Was taking a product design class with a bunch of engineering students. We had a group assignment to redesign that little staple remover thing (the thing that clamps down and you used to play with it as a kid like it was a mouth). Anyway, in my early twenties I realized that my proposed redesign was to remove the staple by first bending the staple corners up before pulling out the staple so it wouldn't destroy the paper.
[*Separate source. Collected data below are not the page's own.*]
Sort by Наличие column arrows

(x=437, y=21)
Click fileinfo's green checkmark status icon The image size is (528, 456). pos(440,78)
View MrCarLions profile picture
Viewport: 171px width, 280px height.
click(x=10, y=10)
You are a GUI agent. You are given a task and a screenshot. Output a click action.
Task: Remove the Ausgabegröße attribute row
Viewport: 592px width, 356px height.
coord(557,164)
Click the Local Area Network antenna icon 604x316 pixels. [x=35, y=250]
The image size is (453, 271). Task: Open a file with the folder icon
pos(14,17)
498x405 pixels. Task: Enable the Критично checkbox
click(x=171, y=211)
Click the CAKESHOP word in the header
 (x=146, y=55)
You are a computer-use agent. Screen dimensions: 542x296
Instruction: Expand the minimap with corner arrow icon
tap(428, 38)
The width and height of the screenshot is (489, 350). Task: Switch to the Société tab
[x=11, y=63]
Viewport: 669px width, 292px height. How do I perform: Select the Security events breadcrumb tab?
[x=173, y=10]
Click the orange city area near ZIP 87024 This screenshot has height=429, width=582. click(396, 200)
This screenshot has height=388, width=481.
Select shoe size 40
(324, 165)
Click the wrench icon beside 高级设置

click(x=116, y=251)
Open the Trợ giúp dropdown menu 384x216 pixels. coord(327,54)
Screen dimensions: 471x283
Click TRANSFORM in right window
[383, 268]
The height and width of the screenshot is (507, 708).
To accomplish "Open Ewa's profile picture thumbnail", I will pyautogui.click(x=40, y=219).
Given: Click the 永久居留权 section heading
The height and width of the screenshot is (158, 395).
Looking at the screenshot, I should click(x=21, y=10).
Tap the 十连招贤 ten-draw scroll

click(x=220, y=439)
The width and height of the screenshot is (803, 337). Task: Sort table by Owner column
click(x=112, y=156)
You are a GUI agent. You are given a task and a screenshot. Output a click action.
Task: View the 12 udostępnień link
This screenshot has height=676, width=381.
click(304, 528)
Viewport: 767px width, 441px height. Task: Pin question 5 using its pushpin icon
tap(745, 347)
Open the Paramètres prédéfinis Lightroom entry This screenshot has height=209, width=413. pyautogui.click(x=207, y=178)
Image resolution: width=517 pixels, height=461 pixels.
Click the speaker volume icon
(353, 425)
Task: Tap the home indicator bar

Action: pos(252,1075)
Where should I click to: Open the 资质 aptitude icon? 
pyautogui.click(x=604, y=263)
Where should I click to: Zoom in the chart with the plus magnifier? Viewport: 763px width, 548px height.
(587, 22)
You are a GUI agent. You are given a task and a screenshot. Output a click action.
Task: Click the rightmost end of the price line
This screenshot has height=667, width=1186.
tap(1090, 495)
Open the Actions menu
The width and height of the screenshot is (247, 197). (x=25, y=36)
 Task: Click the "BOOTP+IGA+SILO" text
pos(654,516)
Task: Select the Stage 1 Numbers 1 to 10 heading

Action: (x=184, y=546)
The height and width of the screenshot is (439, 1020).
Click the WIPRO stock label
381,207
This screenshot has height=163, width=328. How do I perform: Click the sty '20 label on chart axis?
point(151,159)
I realized, in my mid twenties, that I had been using that thing entirely wrong for years and had been destroying paper by ripping the staple out from the front first instead of using the tool properly and starting from the back side. I felt good though because the other 4 people in my team also had been using it wrong for years.
"And it's been great..."
I'm gonna feel stupid I'm sure, but the first time I jumped into a pool and had let most of the air out of my lungs (at like age 17) and sunk to the bottom I had that moment. And it's been great understanding basic physics that I SHOULD have picked up on FOREVER ago, and it's super helpful when I'm in water now.
When programming I copy code all the time without knowing 100% how it works. Everyone does it. It started with teachers code, slightly modified, for homeworks, then moved on to the real world where I do it for a living. StackOverflow is a goldmine for some stuff. Often it's just some code from another part of the same codebase I'm working on.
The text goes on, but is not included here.